Source document below:

Yet for as much as I successfully contorted myself from a philosophical perspective to reconcile with the language of A.A.’s literature, A.A.’s biggest problem isn’t found there, but in its members. I don’t want to come off like I’m throwing shade or scapegoating though, so allow me to explain… One of the best parts about A.A., at least from an organizational perspective, is that no one person can speak for either Alcoholics Anonymous or the 12 Steps. A.A.’s traditions do a really good job of effectively outlining this principle in noting that A.A. groups shouldn’t use A.A.’s name for anything but the group itself, that A.A. as a group doesn’t claim to have an opinion on anything but itself, and that if you’re going to publicly speak on behalf of A.A., that doing so should be done anonymously. The downside of no one specifically being able to speak for A.A. is that such a degree of ambiguity allows room for anyone and everyone willing to stray from this suggestion to then speak for A.A. and the 12 Steps. Think about the curious case of step work I just outlined. There is no definitive way to work the 12 Steps of Alcoholics Anonymous, but instead it works as a creative game of telephone, interpreted and passed down from one person to the next, often without significant oversight as to what’s happening. I’ve heard horror stories about this kind of thing, where sponsees have been misguided, manipulated, and even abused, in large part due to the power imbalance between those newly sober and their sponsors, and the room for interpretation provided to sponsors by way of A.A.’s open-ended language.

End of Source document.
Excerpted records below:

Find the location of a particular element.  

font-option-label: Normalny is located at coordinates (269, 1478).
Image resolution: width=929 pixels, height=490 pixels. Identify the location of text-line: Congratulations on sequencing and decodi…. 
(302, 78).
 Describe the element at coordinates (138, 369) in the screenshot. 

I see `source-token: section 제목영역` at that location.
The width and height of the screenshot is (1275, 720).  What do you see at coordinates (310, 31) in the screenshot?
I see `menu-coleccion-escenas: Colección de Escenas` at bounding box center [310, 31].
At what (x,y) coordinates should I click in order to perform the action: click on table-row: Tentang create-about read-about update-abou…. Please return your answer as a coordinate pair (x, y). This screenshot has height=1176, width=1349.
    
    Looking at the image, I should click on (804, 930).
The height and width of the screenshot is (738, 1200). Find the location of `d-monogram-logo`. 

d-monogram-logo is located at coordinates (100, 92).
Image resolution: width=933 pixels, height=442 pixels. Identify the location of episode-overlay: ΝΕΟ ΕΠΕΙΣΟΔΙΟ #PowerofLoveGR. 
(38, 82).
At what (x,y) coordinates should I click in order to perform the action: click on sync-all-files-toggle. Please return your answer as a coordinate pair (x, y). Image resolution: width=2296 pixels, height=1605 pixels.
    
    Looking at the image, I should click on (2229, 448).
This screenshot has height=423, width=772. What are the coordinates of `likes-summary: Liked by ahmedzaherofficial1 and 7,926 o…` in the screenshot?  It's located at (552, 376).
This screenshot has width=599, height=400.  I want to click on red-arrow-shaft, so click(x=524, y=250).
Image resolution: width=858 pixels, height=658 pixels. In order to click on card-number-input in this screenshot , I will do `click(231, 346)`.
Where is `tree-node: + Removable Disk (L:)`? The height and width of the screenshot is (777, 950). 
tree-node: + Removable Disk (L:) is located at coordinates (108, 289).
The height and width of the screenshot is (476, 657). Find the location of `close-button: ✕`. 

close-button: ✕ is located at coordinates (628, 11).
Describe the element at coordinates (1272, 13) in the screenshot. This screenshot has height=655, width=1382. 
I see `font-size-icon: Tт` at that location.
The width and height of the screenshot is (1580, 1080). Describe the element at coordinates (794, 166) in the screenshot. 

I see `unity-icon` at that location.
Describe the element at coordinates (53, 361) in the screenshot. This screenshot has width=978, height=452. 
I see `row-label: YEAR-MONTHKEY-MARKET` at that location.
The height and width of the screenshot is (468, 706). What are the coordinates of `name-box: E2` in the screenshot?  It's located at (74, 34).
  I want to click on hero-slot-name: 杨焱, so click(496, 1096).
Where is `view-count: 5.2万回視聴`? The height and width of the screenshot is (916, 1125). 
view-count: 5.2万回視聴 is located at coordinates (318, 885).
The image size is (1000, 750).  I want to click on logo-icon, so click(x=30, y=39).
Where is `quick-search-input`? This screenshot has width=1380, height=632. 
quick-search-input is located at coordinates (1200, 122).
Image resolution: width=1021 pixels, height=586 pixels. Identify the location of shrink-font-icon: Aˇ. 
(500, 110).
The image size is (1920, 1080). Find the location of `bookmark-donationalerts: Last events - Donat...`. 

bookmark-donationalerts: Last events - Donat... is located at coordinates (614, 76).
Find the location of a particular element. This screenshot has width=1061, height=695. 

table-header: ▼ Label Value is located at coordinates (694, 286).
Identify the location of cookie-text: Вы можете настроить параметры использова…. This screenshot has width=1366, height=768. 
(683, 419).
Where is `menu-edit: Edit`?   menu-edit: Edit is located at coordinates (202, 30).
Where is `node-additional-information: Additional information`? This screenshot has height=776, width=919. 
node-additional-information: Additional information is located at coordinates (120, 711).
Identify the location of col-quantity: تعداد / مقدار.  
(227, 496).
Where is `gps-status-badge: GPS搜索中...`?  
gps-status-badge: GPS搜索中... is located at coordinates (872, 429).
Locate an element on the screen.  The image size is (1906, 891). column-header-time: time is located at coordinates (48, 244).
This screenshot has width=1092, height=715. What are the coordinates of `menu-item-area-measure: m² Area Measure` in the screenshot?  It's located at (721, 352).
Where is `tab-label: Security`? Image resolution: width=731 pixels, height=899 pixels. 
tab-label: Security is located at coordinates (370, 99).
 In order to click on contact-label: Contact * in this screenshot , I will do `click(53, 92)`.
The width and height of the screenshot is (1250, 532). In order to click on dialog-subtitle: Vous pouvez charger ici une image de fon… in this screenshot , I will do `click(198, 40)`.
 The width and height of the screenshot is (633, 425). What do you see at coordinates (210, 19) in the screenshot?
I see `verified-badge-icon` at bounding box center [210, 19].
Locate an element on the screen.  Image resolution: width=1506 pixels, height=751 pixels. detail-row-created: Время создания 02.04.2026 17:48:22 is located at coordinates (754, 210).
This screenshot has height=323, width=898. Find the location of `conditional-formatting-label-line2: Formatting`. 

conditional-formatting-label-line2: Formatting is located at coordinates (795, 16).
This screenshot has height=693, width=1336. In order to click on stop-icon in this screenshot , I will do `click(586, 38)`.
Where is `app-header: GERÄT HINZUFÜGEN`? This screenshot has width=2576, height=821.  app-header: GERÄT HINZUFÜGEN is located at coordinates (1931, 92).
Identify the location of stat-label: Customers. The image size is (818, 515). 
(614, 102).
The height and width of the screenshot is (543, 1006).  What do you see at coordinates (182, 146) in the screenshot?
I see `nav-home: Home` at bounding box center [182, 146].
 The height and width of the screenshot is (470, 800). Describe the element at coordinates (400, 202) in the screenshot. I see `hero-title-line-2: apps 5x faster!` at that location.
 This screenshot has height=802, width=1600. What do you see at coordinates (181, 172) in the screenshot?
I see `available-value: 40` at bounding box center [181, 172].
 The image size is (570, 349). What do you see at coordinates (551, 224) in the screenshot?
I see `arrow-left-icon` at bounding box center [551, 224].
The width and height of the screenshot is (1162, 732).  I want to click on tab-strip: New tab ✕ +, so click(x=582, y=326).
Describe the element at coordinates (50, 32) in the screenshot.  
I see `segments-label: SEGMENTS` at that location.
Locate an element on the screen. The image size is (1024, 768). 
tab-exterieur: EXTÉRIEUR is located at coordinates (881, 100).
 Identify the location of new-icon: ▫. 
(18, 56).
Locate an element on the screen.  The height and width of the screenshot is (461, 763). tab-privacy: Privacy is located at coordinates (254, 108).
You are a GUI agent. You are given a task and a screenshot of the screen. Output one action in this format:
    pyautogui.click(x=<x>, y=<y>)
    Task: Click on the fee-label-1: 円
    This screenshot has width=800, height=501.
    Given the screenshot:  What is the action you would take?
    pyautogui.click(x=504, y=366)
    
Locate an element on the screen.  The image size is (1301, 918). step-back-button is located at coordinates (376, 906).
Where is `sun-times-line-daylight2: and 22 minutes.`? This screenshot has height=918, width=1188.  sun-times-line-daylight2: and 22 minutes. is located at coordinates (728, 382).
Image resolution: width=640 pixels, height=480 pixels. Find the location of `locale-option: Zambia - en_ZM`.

End of Excerpted records.

**Work item**
According to the passage on A.A. and its members, how should someone speak publicly on behalf of A.A.? The rows aren't needed here.

**Answer for this exercise**
Anonymously.